Multiferroic quantum material Ba2Cu1−xMnxGe2O7 (0 ≤ x ≤ 1) as a potential candidate for frustrated Heisenberg antiferromagnet

Multiferroic Ba₂CuGe₂O₇ was anticipated as a potential member of the exciting group of materials hosting a skyrmion or vortex lattice because of its profound Dzyaloshinskii–Moriya interaction (DMI) and the absence of single ion anisotropy (SIA). This phase, however, could not be evidenced and instead, it exhibits a complex incommensurate antiferromagnetic (AFM) cycloidal structure. Its sister compound Ba₂MnGe₂O₇, in contrast, is characterized by a relatively strong in-plane exchange interaction that competes with a non-vanishing SIA and the weak DMI, resulting in a quasi-two-dimensional commensurate AFM structure.
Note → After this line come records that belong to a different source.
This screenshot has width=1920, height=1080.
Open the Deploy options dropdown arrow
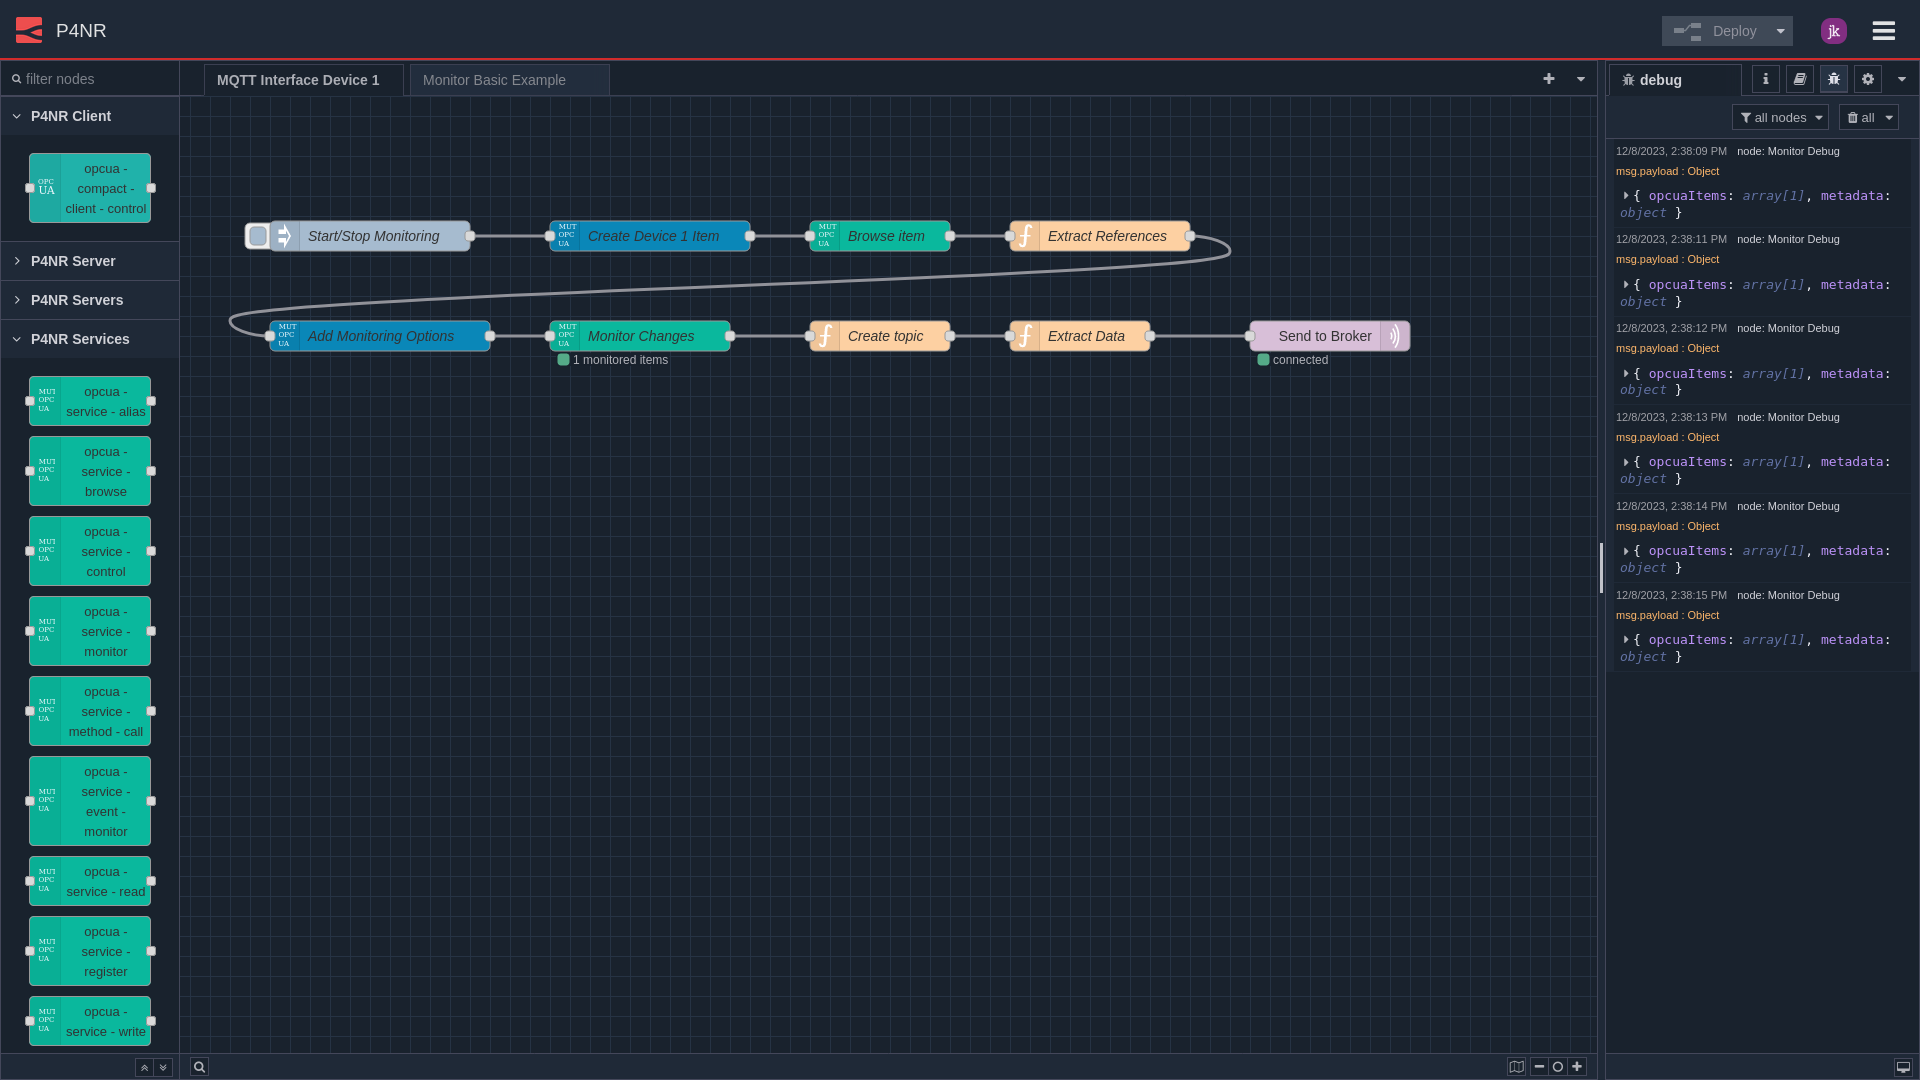coord(1782,31)
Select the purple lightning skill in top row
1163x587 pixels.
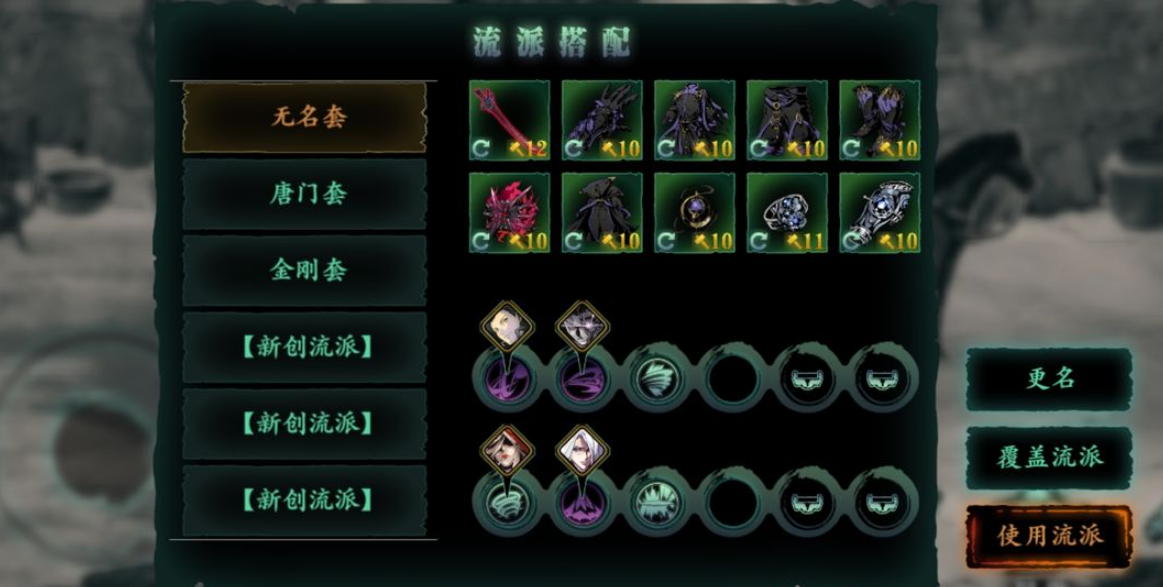(x=508, y=378)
Considering this versatility in the magnetic interactions, a mixed solid solution of Cu and Mn in Ba₂Cu_1−xMn_xGe₂O₇ can hold an interesting playground for its interactive DMI and SIA depending on the mixed spin states of the transition metal ions towards the skyrmion physics. Here, we present a detailed study of the micro- and macroscopic spin structure of the Ba₂Cu_1−xMn_xGe₂O₇ solid solution series using high-resolution neutron powder diffraction techniques. We have developed a remarkably rich magnetic phase diagram as a function of the applied magnetic field and x, which consists of two end-line phases separated by a potentially quantum-critical phase at x = 0.57. An AFM conical structure at zero magnetic field is demonstrated to persist up to x = 0.50. Our results provide crucial information on the spin structure and magnetic properties, which are necessary for the general understanding and theoretical developments on multiferroicity in the frame of skyrmion type or frustrated AFM lattice where DMI and SIA play an important role.